Görüntülediğiniz mahkeme kararı kesinleşmiş bir karardır.
T.C.
İSTANBUL
13. ASLİYE TİCARET MAHKEMESİ
ESAS NO : 2017/49 Esas
KARAR NO : 2018/353 Karar
DAVA : Tazminat (Rücuen Tazminat)
DAVA TARİHİ : 13/01/2017
KARAR TARİHİ : 02/05/2018
Mahkememizde görülmekte olan Tazminat (Rücuen Tazminat) davasının yapılan açık yargılaması sonunda,
GEREĞİ DÜŞÜNÜLDÜ:
Davacı vekilinin mahkememize verdiği 13.01.2017 tarihli dava dilekçesinde özetle; “07.08.2015 tarihinde … ‘ye ait rögarın çamurla dolması sonucu sigortalılarının evine su basması meydana gelmiş, dava dışı sigortalının taşınmazında ve eşyalarında hasar oluştuğunu, sigortalılarının durumu davacı şirkete bildirmesi üzerine, oluşan zararı tespit ettirmek üzere ekpertiz raporu aldırtıldığını, … Sigorta Hizmetleri Ltd. Şti, raporuyla 3.240 TL hasar tespit olunmuş ve dava dışı sigortalılarına 26.08.2015 tarihinde ödeme yapıldığını, sigortalılarına yapılan bu ödeme nedeniyle 6102 sayılı Türk Ticaret Kanununun 1472. Maddesi gereği davalı kuruma rücu için başvuruda bulunulmuşsa da davalının herhangi bir ödeme yapmadığını, oluşan bu zararın davalı kurum tarafından karşılanması gerektiğini, halefiyet ilkesi gereğince davalı kurumdan alacağın tahsilini sağlamak için dava açma zorunda kaldıklarını beyan etmiş sonuç olarak iş bu davanın kabulü ile, 3,240 -TL alacağın ödeme tarihi olan 30.06.2015 tarihinden itibaren işleyecek avans faiziyle birlikte davalıdan tahsiline, yargılama giderleri ve vekalet ücretinin davalıya yüklenmesine karar verilmesini talep ve dava etmiştir.

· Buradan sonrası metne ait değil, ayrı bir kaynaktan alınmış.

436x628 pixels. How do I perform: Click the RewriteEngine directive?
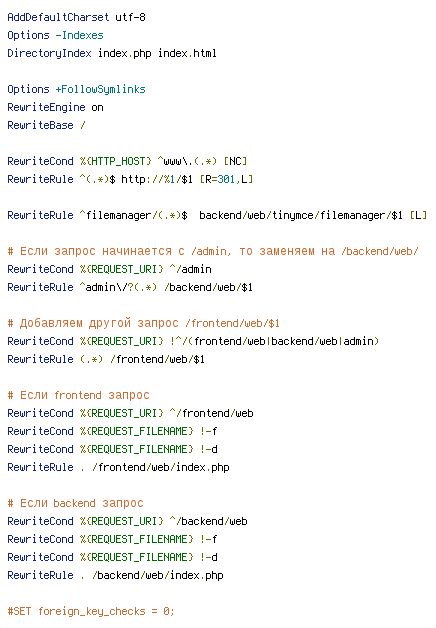tap(46, 107)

Davalı vekilinin vermiş olduğu 20.03.2017 tarihli davaya cevap dilekçesinde özetle; öncelikle görev itirazlarının olduğunu, dava konusu haksız eylem ile müvekkili idarenin her ne kadar bir ilgisi yok ise de bir an için bu eylemin müvekkil idareden kaynaklandığı kabul edilecek olunsa bile, bu durumda iş bu davanın görev nedeniyle reddinin gerektiğini, çünkü 2560 sayılı kanun ile kurulan müvekkili idarenin, … Büyük Şehir Belediyesinin su ve kanalizasyon hizmetlerini yürüten bir kamu kurumu olduğunu, davanın görüleceği yerin, adli yargı değil, idari yargı olduğunu, esas yönünden ise, olayın meydana gelmesinde müvekkili idarenin kusur olmadığını, kusurlu olanların bina girişlerinde harici su baskınlarını önleyecek tedbirleri almayanlar, bodrum ve zemin katlarda yapılması gerekli olduğu halde su izolasyonlu betonarme tecrit duvarı yapmayanlar ve bodrum katında tahliye pompası bulundurmayanlar olduğunu, dava konusu hasarın meydana gelmesinde idarelerinin ihmal ve kusurunun bulunmadığını, müvekkili idarenin gerek atık su kanallarının döşenmesinde ve gerekse bunların bakım ve onarımlarında gerekli özeni göstermekte, belirli bir plan ve program dahilinde periyodik olarak bakımlarını yapmakta, onarılması gerekenlerin onarımı yapılmakta veya yenileri ile değiştirilmekte olduğunu, hasara maruz kalan binanın inşaat tekniğine aykırı yapılmış olması sebebiyle doğacak hasar ve zararlardan idarelerinin sorumlu tutulamayacağını beyan etmiş dilekçesinde vs açıklamalarda bulunarak sonuç olarak; davanın usul ve esastan reddine, yargılama gideri ve vekalet ücretinin davacı tarafa yükletilmesine karar verilmesini talep ve dava etmiştir.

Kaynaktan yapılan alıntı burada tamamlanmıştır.